IPO,NISA

今回は、何かと制限の多いNISAですが、折角の非課税制度ですので、試してみたら面白いのではという方法、 IPO と立会外分売をご紹介したいと思います。


◉NISAの概要ついて


改めて簡単に申し上げますと、NISAとは、2014年から2023年までの間にNISA専用口座で株式や投信に投資した場合、そこで得た配当や売却益等の利益が、5年間非課税になるという制度です。
ただし、NISAの投資対象金額は年間100万円までで、一度売却してしまうと、その分は二度と使えません。また、損失が出た場合には、利益が出たものと損益通算することはできません。その他、100万円投資したものが、非課税期間終了時に70万円に値下がってしまった場合、課税口座に移された際の時価評価で判断されますので、その後、100万円に戻った場合には、30万円の利益があるとみなされてしまう点にも注意が必要です。

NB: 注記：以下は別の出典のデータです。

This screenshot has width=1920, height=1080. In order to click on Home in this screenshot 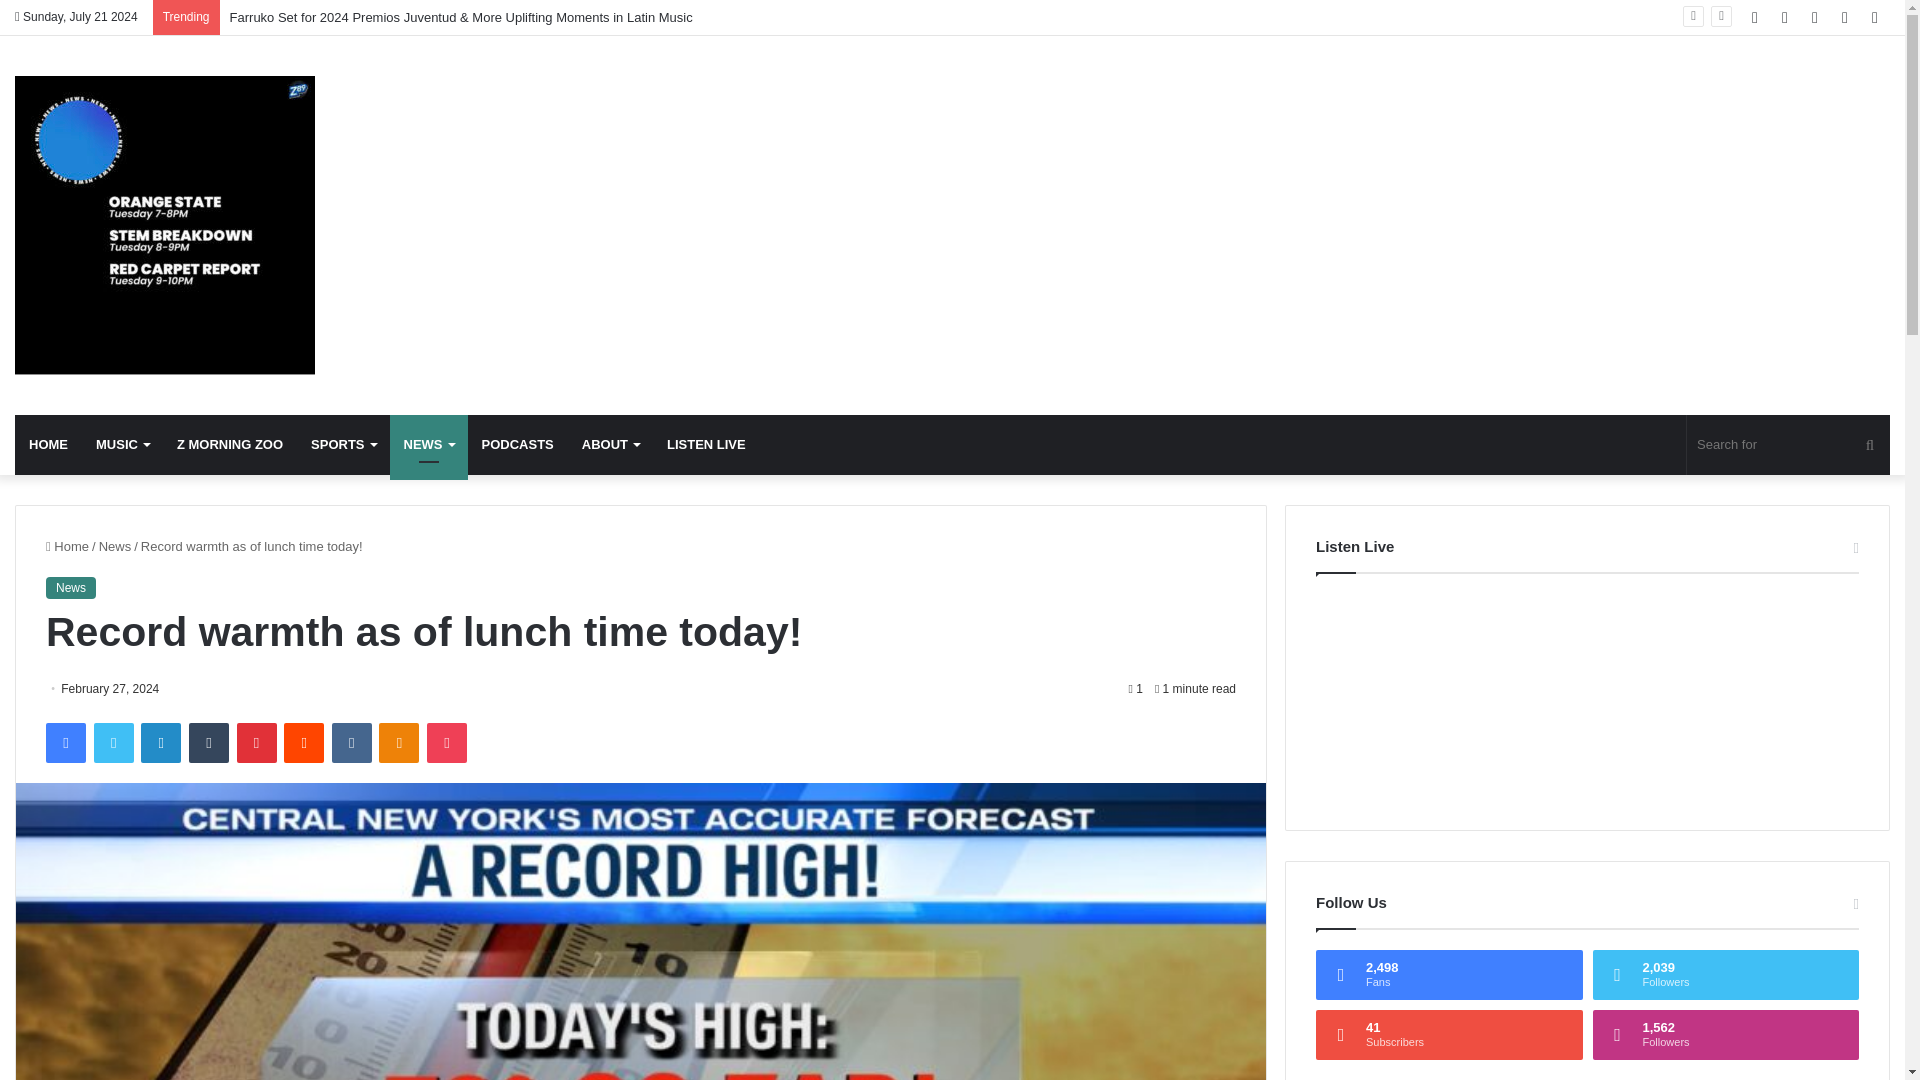, I will do `click(67, 546)`.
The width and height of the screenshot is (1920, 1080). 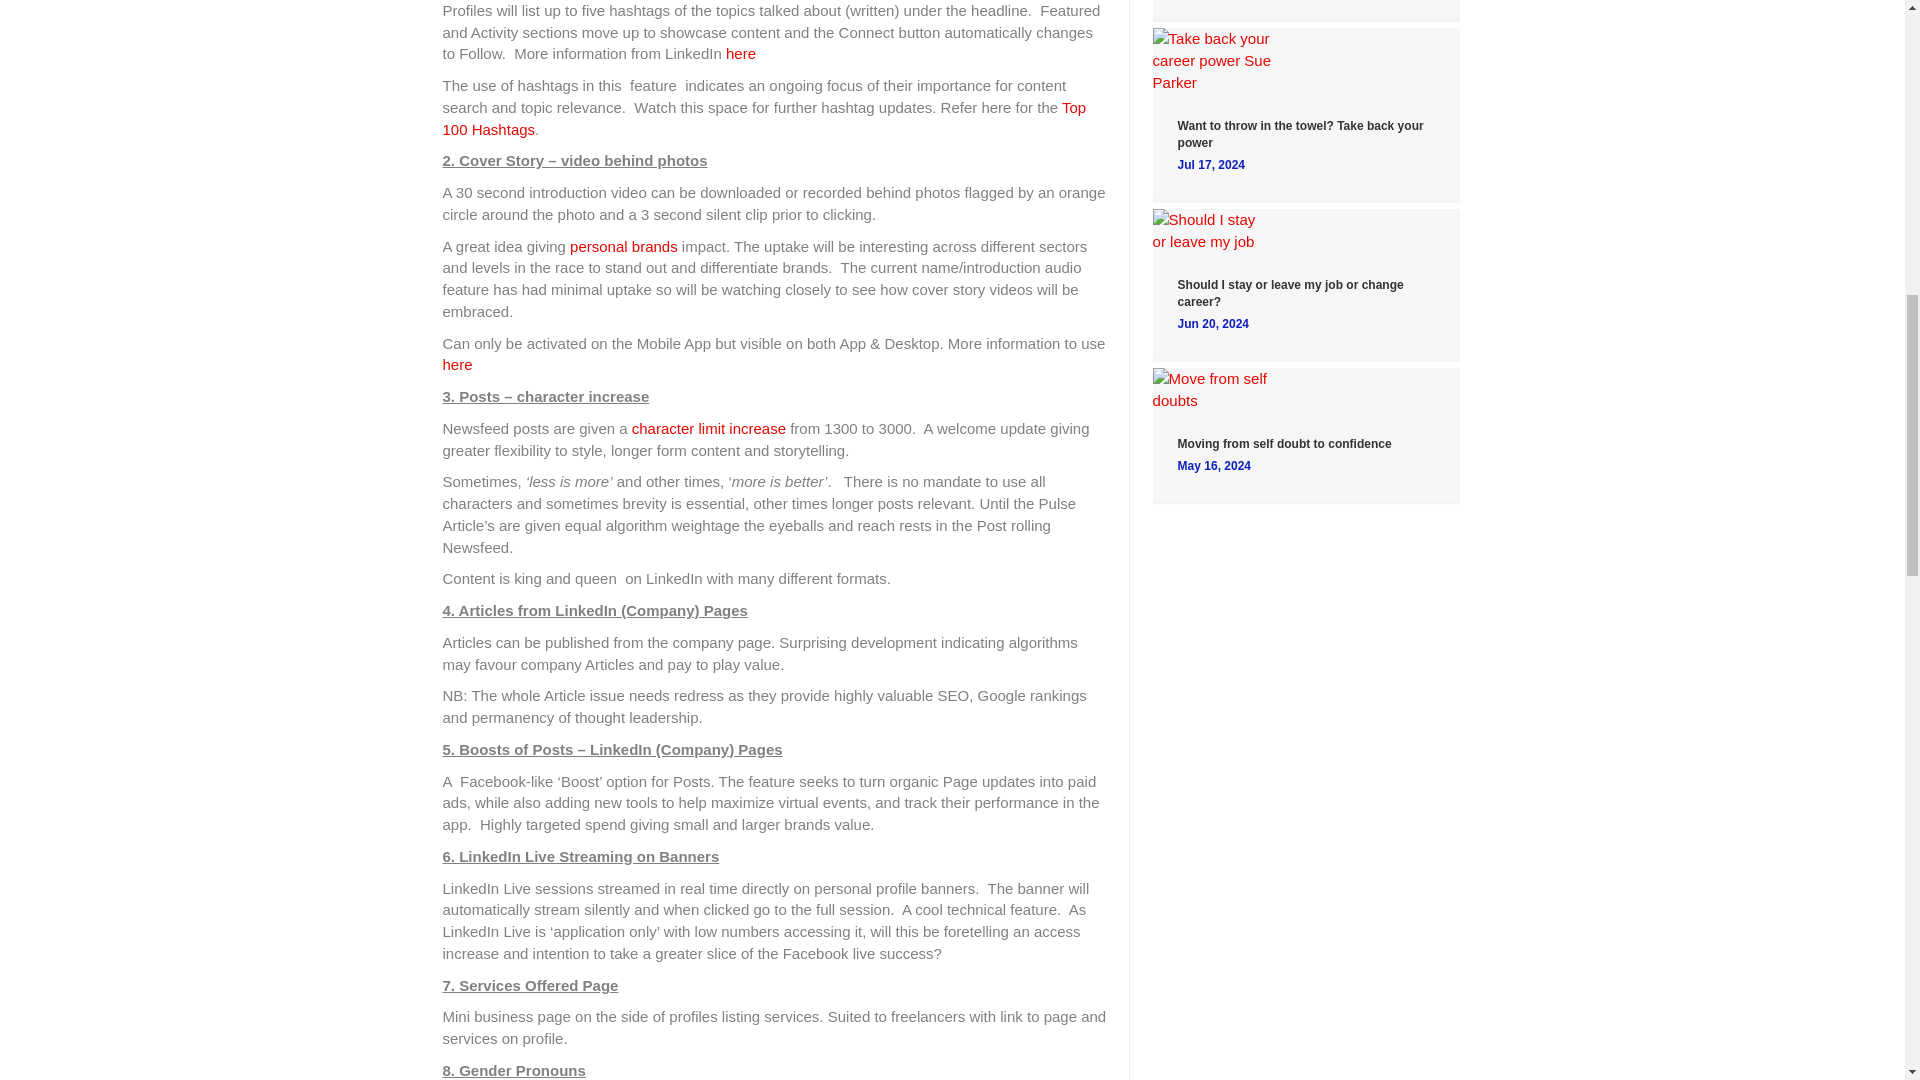 I want to click on here, so click(x=740, y=53).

以上のことから、以前にも述べましたが、NISAは基本的には短期の投資よりも、売却時期を選ばず長期的な投資ができるものの方が向いていると思います。
しかしNISAの最大の魅力は年間100万円の投資金額が何倍になろうと非課税であるという点にあります。ですから今回は、いかに損失を出さずに、多く利益を取るか・・・という視点で「IPO」と「立会外分売」への投資についてご紹介致します。


◉NISA(ニーサ)×「IPO(株式上場)」


「IPO」とは新規公開株式のことで、未上場会社が新たに上場することを言います。方法としては、もともとの株主が、保有している株式を市場に放出する「売出し」や企業が新規に株式を発行する「公募」を使って行われます。

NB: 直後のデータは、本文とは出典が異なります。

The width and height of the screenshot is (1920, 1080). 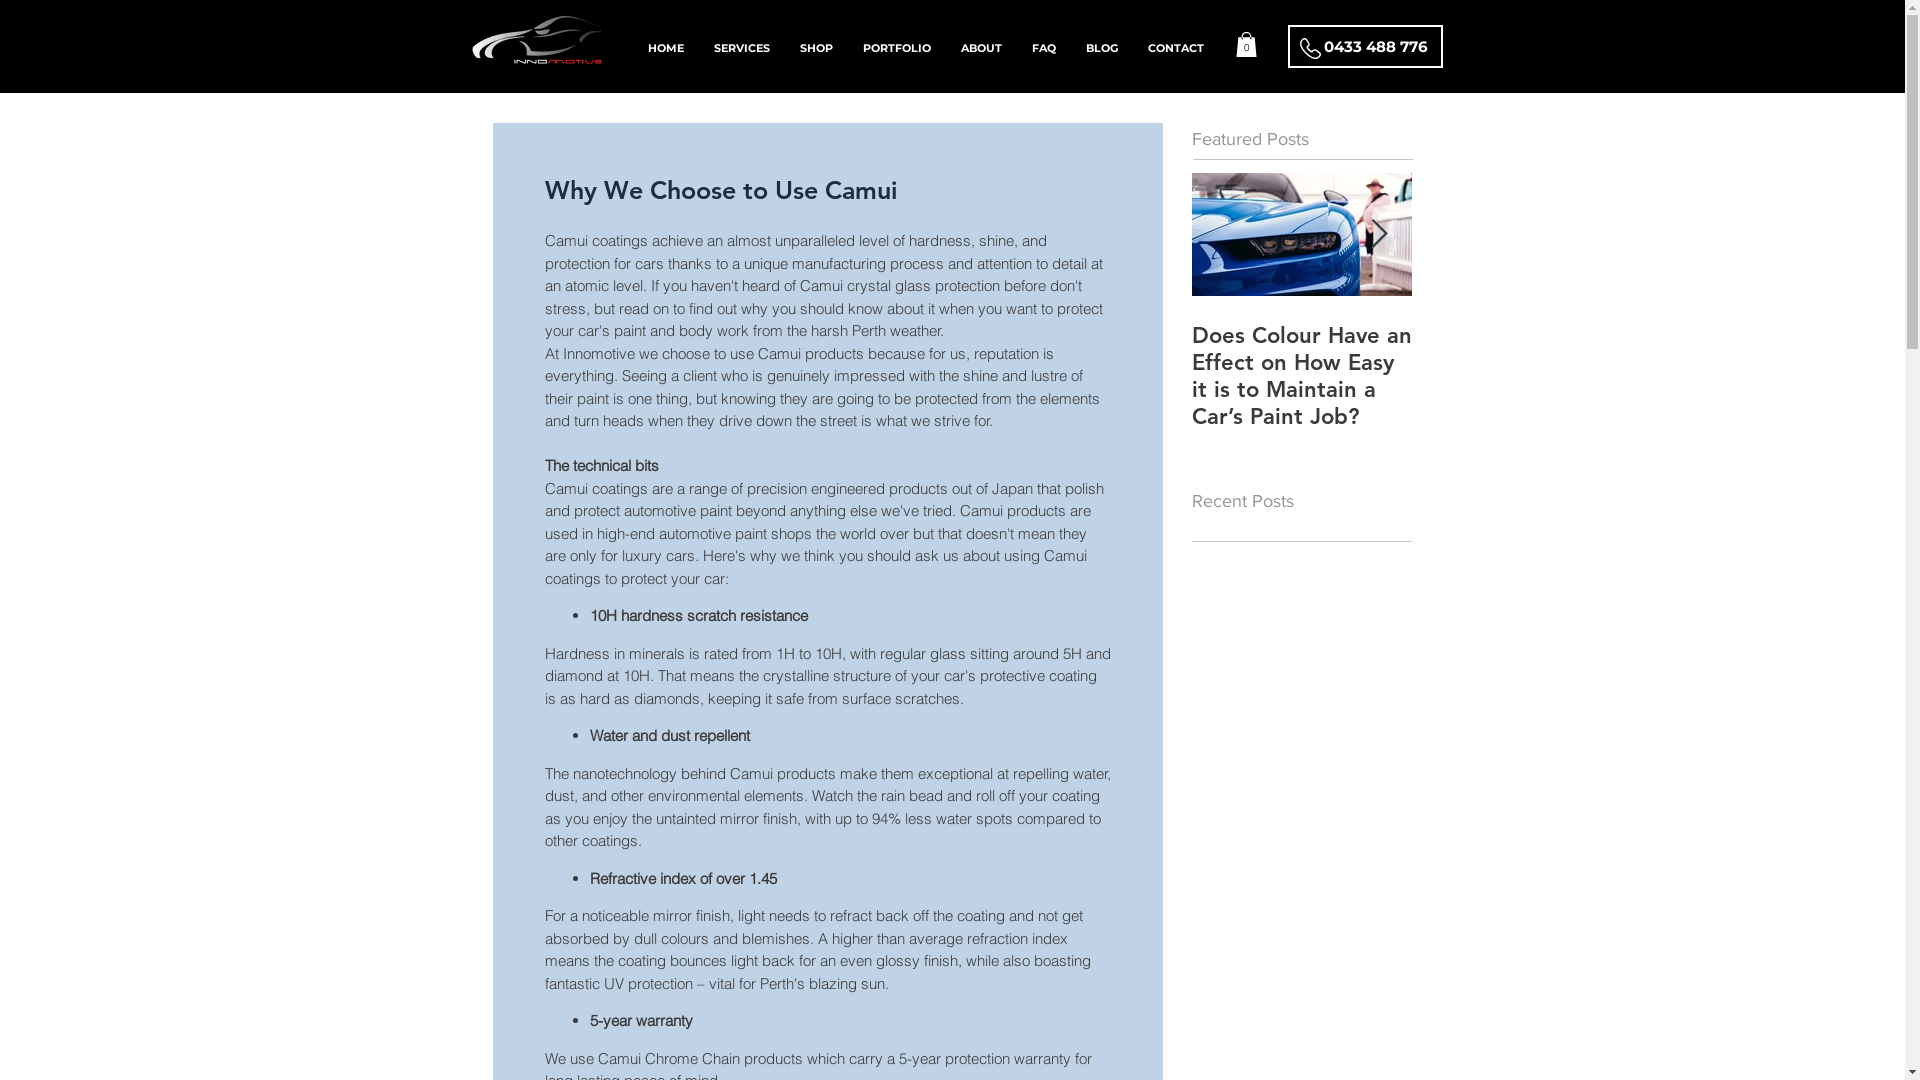 I want to click on Keeping Your Car Paint Smooth and Protected, so click(x=1522, y=362).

一時期、IPOバブルといって、かなりIPOが注目されている時期がありました。その頃は、IPOは「ノーリスク・ハイリターン」と言われ、かなり盛り上がっており、初値が公募価格の5倍~10倍になることもよくありました。
しかし、2006年に起きたライブドア・ショックや、IPOに関する証券会社の不祥事が引き金となり、IPOへの信頼は急落してしまいました。また、相場の下落も相まって、初値が公募価格を下回るケースも出てきました。そして、2000年以降毎年100件以上あった新規上場件数(IPO発行数)も、リーマン・ショック後の2009年には19社にまで減ってしまったのです。
その後、新規上場件数(IPO発行数)は回復してきており、2012年は48社の企業が上場し、2013年も58社が上場しました。

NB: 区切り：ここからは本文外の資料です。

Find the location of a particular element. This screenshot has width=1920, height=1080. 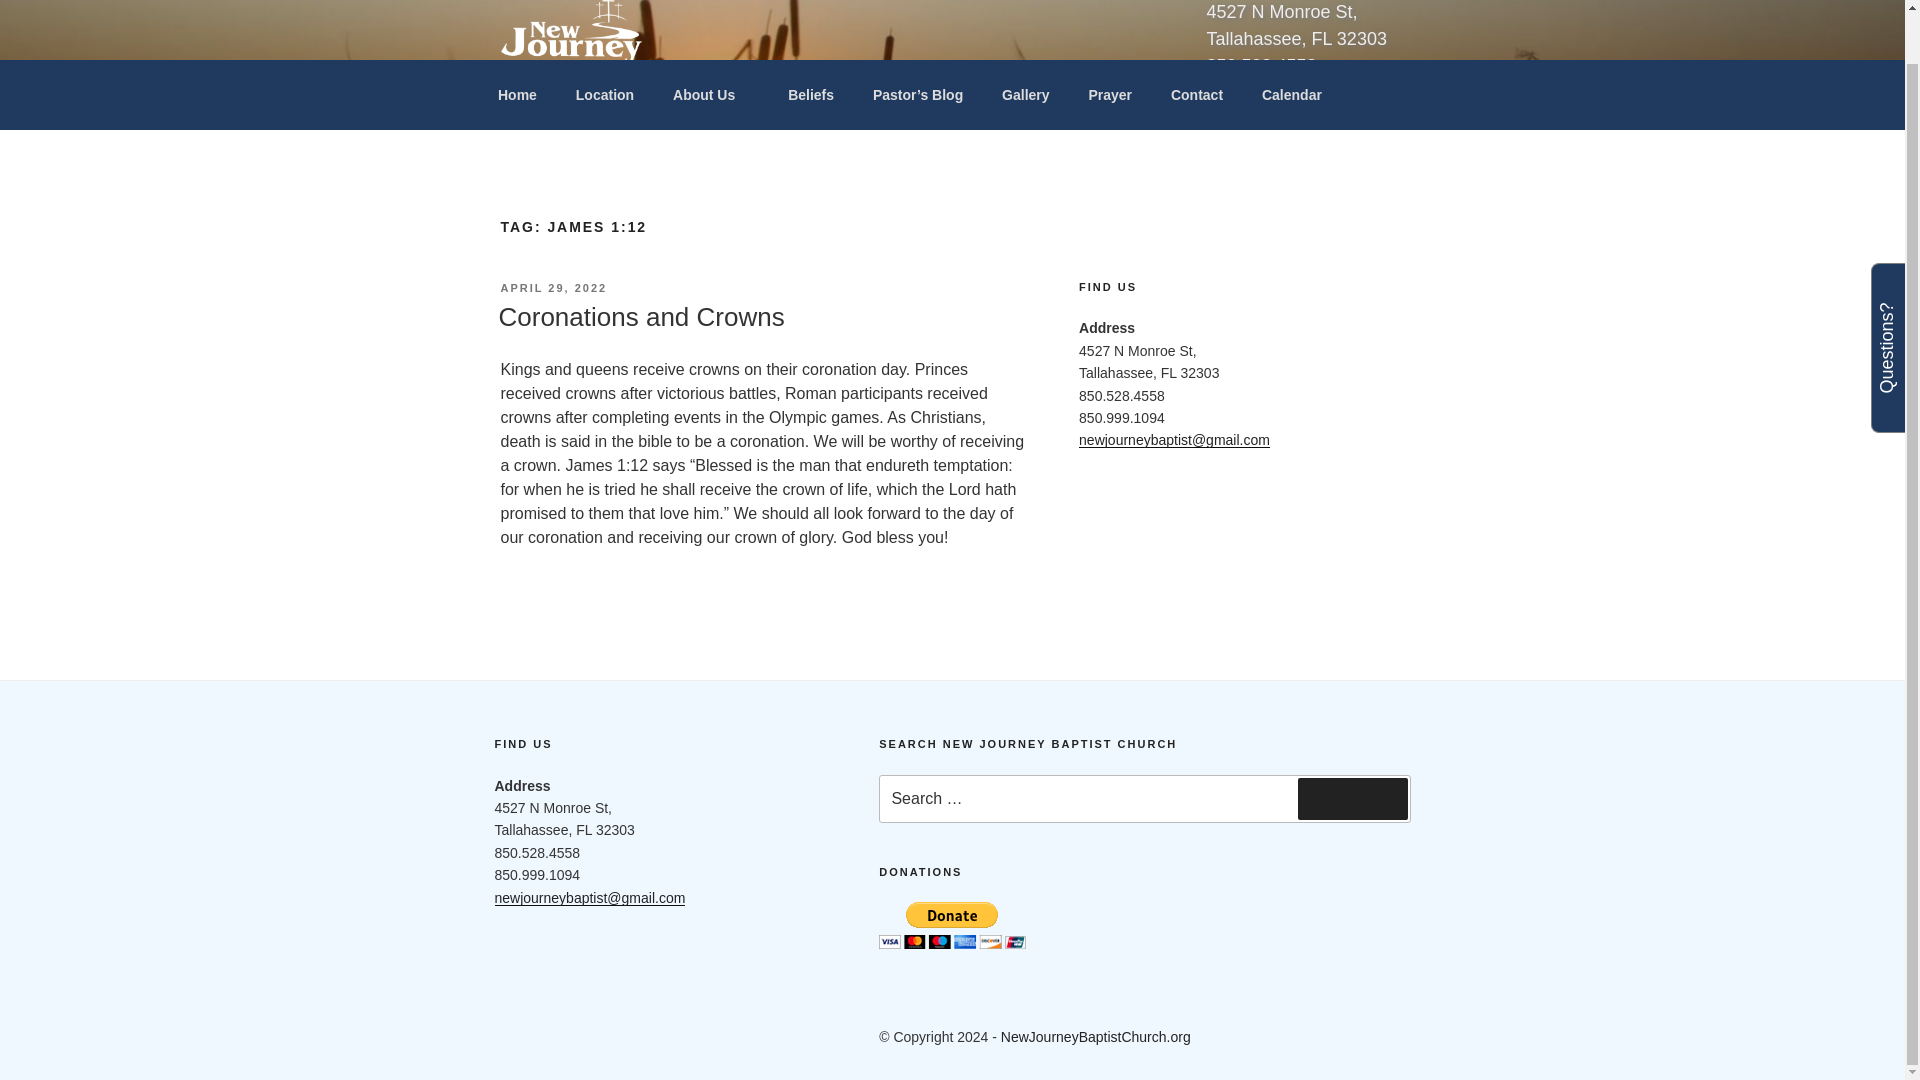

ライブドア・ショック以降、上場の条件はそれまでよりも厳しくなっており、その条件をクリアした企業しか上場できなくなりました。それに加えてアベノミクス効果で相場も活況を呈しており、IPO銘柄も、昨年あたりからかなり注目されています。
実際、今年上場したIPOの中には、公募価格が3倍~5倍になっている銘柄も複数ありますので、ぜひ、ご覧下さい。個人的にはトレーダーズ・ウェブのサイトが見やすいと思います。

ただし、IPO同士でも騰落率に差がありますので、一つだけ銘柄を選ぶポイントをお伝えしますと、なるべく公開株数の少ない銘柄を選ぶのが良いと思います。
株式の値動きは、結局のところ需給ですので、株数の少ない銘柄の方が需給面で有利になりやすいのです。